Craig Ferry, a firefighter in Manchester, New Hampshire, has returned to work after recovering from a heart attack suffered in May 2020 while responding to a house fire. Rushing into the blaze, he collapsed and was unresponsive.
His fellow firefighters pulled him out of the burning two-story home and put out a ‘Mayday’ distress call for immediate assistance. Ferry, 58, had suffered sudden cardiac arrest. Immediate treatment was his only hope for survival.
AMR Standing By
As with all fires, an ambulance had been dispatched to support the fire department and respond to any injuries. AMR’s team of Paramedic Supervisor Mary Woo and Paramedic Jeffrey Brule were close by, coming to Ferry’s aid at a moment’s notice to help in in his time of need as Ferry had so often helped others.
Woo and Brule determined that Ferry was not breathing, had no pulse and was turning blue from asphyxia. Removing his cumbersome fire-fighting gear, the team, with help from Ferry’s colleagues, began to administer CPR and transferred him to the back of their ambulance.
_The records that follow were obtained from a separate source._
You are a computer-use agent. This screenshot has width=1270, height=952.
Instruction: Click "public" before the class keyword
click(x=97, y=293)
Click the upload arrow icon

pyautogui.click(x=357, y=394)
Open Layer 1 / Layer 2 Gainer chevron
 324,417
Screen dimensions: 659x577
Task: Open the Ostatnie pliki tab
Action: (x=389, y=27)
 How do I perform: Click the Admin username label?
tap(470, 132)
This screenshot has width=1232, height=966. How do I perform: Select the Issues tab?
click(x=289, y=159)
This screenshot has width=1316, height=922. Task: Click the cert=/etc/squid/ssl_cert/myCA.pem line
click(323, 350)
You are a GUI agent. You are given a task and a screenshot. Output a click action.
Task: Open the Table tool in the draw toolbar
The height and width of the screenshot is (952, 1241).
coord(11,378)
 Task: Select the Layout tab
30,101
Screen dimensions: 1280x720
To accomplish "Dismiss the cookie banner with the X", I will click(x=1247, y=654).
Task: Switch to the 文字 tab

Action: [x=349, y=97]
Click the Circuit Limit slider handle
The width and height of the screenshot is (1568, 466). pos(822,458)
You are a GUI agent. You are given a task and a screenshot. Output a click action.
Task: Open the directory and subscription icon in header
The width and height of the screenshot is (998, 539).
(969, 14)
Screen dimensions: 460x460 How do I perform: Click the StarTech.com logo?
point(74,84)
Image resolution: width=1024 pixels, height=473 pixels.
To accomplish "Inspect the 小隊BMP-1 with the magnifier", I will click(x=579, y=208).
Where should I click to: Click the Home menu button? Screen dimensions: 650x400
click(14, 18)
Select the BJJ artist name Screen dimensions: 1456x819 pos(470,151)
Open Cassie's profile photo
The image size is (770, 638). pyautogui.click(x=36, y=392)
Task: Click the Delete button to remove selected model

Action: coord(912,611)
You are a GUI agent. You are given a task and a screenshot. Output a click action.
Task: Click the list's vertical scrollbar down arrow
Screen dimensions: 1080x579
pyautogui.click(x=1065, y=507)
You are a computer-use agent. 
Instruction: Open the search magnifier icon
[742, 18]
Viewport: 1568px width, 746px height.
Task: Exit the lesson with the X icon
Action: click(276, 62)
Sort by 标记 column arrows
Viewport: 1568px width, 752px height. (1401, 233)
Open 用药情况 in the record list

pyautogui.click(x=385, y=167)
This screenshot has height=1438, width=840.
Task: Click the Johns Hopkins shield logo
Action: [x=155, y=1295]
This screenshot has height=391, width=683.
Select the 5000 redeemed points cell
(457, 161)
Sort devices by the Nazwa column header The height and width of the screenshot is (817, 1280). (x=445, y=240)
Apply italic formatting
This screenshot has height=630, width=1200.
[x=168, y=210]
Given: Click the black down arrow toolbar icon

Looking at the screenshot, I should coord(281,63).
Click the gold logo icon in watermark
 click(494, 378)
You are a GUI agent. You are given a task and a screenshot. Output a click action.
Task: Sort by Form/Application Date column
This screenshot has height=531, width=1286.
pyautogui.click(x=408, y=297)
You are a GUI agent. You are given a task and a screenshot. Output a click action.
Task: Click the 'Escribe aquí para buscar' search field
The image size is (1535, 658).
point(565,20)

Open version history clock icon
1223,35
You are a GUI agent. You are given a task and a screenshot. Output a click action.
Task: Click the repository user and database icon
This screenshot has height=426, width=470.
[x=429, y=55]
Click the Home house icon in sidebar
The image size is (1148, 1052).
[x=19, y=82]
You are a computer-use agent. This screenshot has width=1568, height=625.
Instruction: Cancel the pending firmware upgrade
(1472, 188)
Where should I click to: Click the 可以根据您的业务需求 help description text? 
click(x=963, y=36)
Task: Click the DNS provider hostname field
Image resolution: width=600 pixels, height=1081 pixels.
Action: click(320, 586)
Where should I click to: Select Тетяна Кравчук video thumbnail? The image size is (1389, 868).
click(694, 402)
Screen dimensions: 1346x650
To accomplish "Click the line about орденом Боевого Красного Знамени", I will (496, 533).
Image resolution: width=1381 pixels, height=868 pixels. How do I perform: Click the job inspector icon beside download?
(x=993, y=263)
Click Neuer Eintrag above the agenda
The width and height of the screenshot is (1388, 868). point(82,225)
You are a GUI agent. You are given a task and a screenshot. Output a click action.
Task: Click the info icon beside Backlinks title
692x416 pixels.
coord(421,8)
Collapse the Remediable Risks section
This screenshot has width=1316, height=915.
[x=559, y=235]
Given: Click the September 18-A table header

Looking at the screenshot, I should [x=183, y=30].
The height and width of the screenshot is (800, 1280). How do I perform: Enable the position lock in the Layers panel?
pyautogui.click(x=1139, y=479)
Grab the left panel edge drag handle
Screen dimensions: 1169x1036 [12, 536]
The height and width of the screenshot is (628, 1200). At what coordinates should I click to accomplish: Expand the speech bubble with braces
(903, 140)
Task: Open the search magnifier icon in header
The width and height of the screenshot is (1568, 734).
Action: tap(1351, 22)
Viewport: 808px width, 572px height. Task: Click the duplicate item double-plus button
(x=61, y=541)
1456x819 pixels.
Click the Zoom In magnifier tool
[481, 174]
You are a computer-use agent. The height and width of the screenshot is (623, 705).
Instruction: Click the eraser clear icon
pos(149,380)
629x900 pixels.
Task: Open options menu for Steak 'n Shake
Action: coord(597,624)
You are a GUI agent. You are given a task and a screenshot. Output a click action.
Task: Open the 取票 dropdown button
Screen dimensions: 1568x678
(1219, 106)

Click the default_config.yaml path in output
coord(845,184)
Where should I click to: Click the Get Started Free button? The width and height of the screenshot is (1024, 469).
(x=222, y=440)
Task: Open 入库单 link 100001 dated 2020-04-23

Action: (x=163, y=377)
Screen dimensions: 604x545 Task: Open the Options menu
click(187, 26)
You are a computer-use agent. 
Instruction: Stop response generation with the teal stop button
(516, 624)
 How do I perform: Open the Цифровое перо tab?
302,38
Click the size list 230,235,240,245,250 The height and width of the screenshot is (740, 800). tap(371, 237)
Once positioned, Woo and Brule, joined now by AMR Paramedic Anthony Maccarone and Advanced EMT Melyssa Stokes, applied EKG pads which indicated ventricular fibrillation, a lethal heart rhythm. Defibrillation and CPR continued, but his EKG remained flat.
With no change in Ferry’s condition, the AMR team ratcheted up their efforts. They introduced an intraosseous needle into his leg to administer Advanced Cardiac Life Support medications and prepared to place Ferry on a LUCAS II mechanical CPR device. This device helps lifesaving teams deliver high-quality, guidelines-consistent chest compressions to sudden cardiac arrest patients in the field or while in transit to a hospital.
Ferry’s EKG showed signs of activity. A quick check revealed that a carotid pulse was present and Ferry was attempting to breathe on his own. An anti-arrhythmic medication IV drip was employed to prevent a reoccurrence of ventricular fibrillation and the AMR team started him on oxygen. Ferry’s EKG was transmitted to nearby Elliot hospital, and he was prepared for transport. Twenty minutes had elapsed since Ferry’s collapse.
Upon arrival at the hospital, Ferry’s pulse was strong and he was breathing on his own. After treatment, he recovered with no neurological impairment and has since returned to the Manchester Fire Department and active duty.
The quick actions of Ferry’s fellow firefighters and the AMR team’s administration of high-quality CPR, rapid defibrillation and medications had saved his life.
Ferry wanted to show his appreciation and thank the AMR crew of Woo, Brule, Maccarone and Stokes. In an event at the local AMR base, he met with them and watched as he was added to Manchester AMR’s Tomorrow Wall, which commemorates cardiac-arrest survivors.
For the AMR team, this ‘Tomorrow’ was special. Saving the life of a fellow first responder gave the event added meaning. Their skilled response meant that a critical member of the community could return to service and to his family.
In his first week back on the job, Ferry was part of a water rescue that saved lives. He was there at a moment’s notice because AMR had been for him.
The Tomorrow Wall is on display in operations across AMR and serves as a constant reminder of the importance of early, high-quality CPR, timely defibrillation and Advanced Cardiac Life Support.